In reality, we know that most people buy and own numerous cars throughout their whole lives without the world falling in, but if you dwell on the subject too long, it can seem inevitable that it will. So the decision is put on hold, which leads to...
Fear and Mistrust
With the cons outweighing the pros by so much, even the simplest decisions can cause immense levels of fear. If a friend or colleague asks you to help them, you could end up making them happy, and winning some brownie points. Or you could mess it up for them, they may hate your efforts or even laugh at them, it could reflect badly on you, or get back to your boss. The longer you think about something, the more frightening it can appear, leading you to become wary and back away from the situation. What people rarely consider in these scenarios is that playing it safe is actually harmful, as you end up more isolated, less approachable, less reliable, and even less successful, because you are not willing to take the risk.
Similarly, when you start to overthink about how people will react to certain situations, or what their motivations are, you are allowing yourself to sow mistrust, and even paranoia. If a colleague offers to help you, it’s easy to come up with all sorts of fantastical stories about why that might be so. They may be trying to take credit for your work, so you hold back your best ideas. The boss might have asked them to help, which could mean your job is at risk. Or maybe they just don’t think you’re very good at your job, and that’s what everyone is saying about you. This sort of thinking severely impacts your performance, and can even become a self-fulfilling prophecy, which then “proves” that your negative thoughts were right to begin with. When this happens, it can quite often lead to...
We all experience regret in our lives, but coupled with overthinking, this can be a powerful weapon against good mental health. Looking back, all those pros have suddenly become cons, because they were missed opportunities. That’s not to say that we’re wrong, but it doesn’t mean we’re right either. The grass will always look greener when we look back on such decisions. You’re not likely to look back and be glad you turned down a promotion just because you may have gotten fired by now, but you will look back and think about how much farther along you could be now. You might think about the extra wages you lost, but you’ll spend less time thinking about the longer hours and extra stress, because you won’t have experienced them. These thoughts will then make you feel bad about your decision making abilities, which will manifest again next time you have to make a decision.
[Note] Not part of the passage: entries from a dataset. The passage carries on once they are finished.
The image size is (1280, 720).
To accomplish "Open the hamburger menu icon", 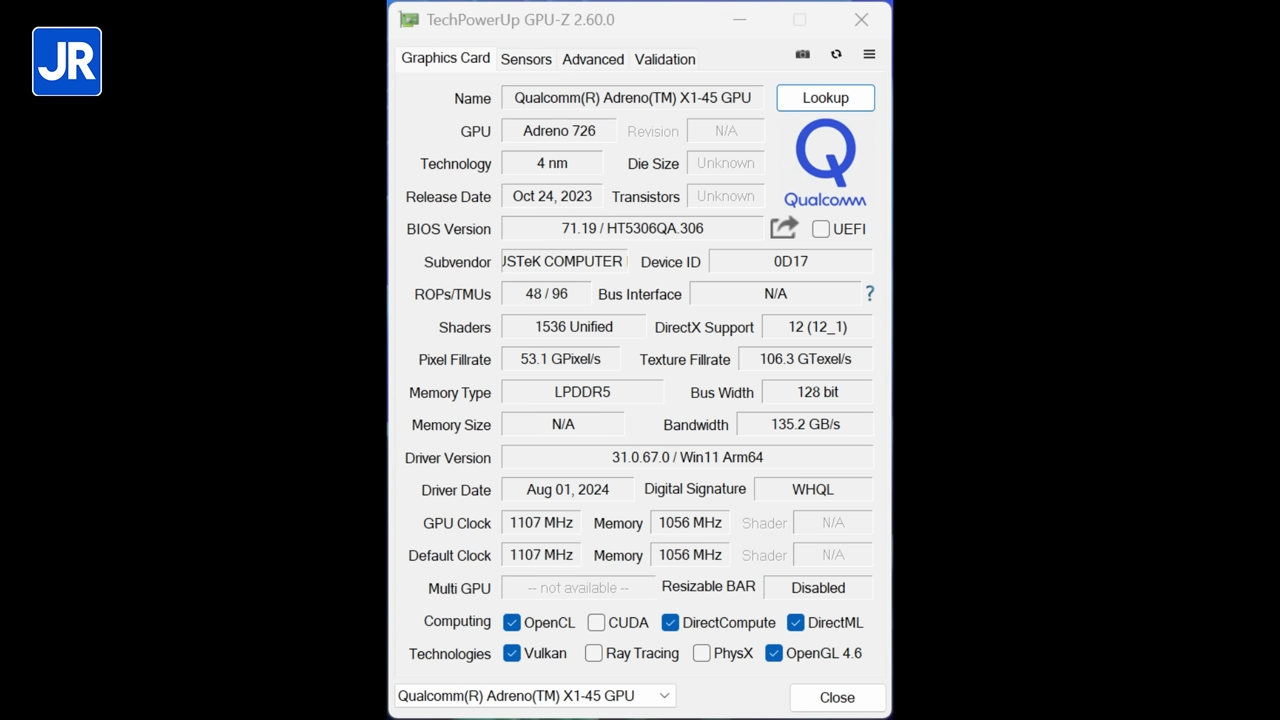I will click(868, 54).
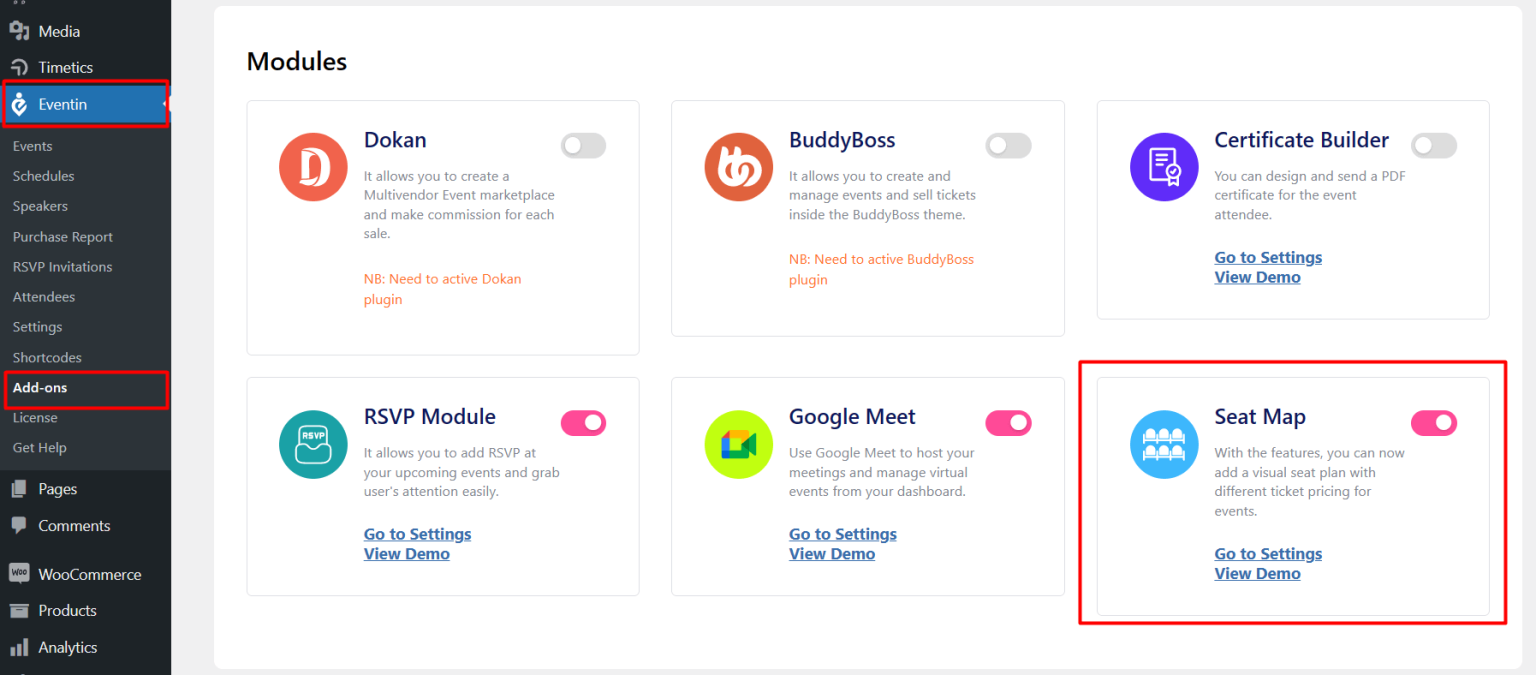This screenshot has height=675, width=1536.
Task: Open the Add-ons menu item
Action: click(x=40, y=387)
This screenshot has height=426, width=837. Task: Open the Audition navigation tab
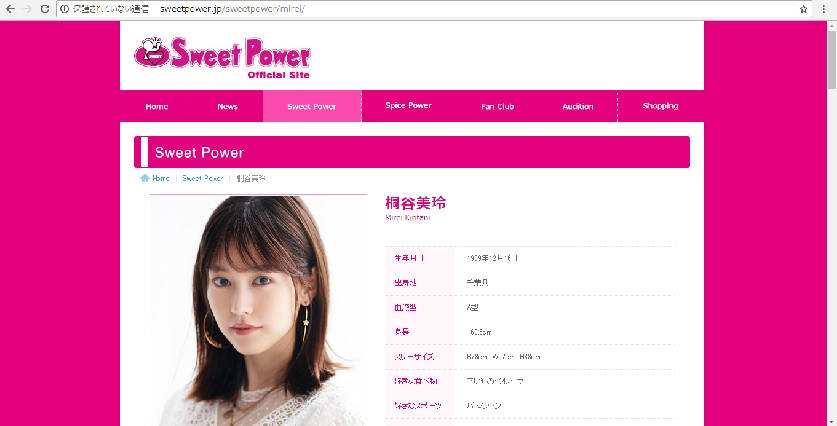578,106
There are several things you can do to overcome this. The first step is to remember at all times that there will always be more cons than pros, but the overwhelming majority of cons will never come to fruition. The second is to realise that there is no end to a train of thought. It will run as long as you let it, so you need to set a firm end and stick to it. This could be deciding to come to a decision with a friend by the end of a conversation, by allowing yourself 30 minutes to create a list of the 5 most likely pros and cons, or by giving committing yourself to a time limit by telling someone else you will have made your mind up by a certain time. It’s also important to remember that most of the decisions you make are not as influential in the grand scheme of things as you think they are.
It cannot be applied to every scenario, but a handy psychological trick to help yourself make a decision is to flip a coin. Usually when you are faced with two options, you have a preference on some level, even if you’re unwilling to admit it. So flip the coin, and you’ll often find that before you look, you’ll know what you really want when you find yourself hoping for either heads or tails.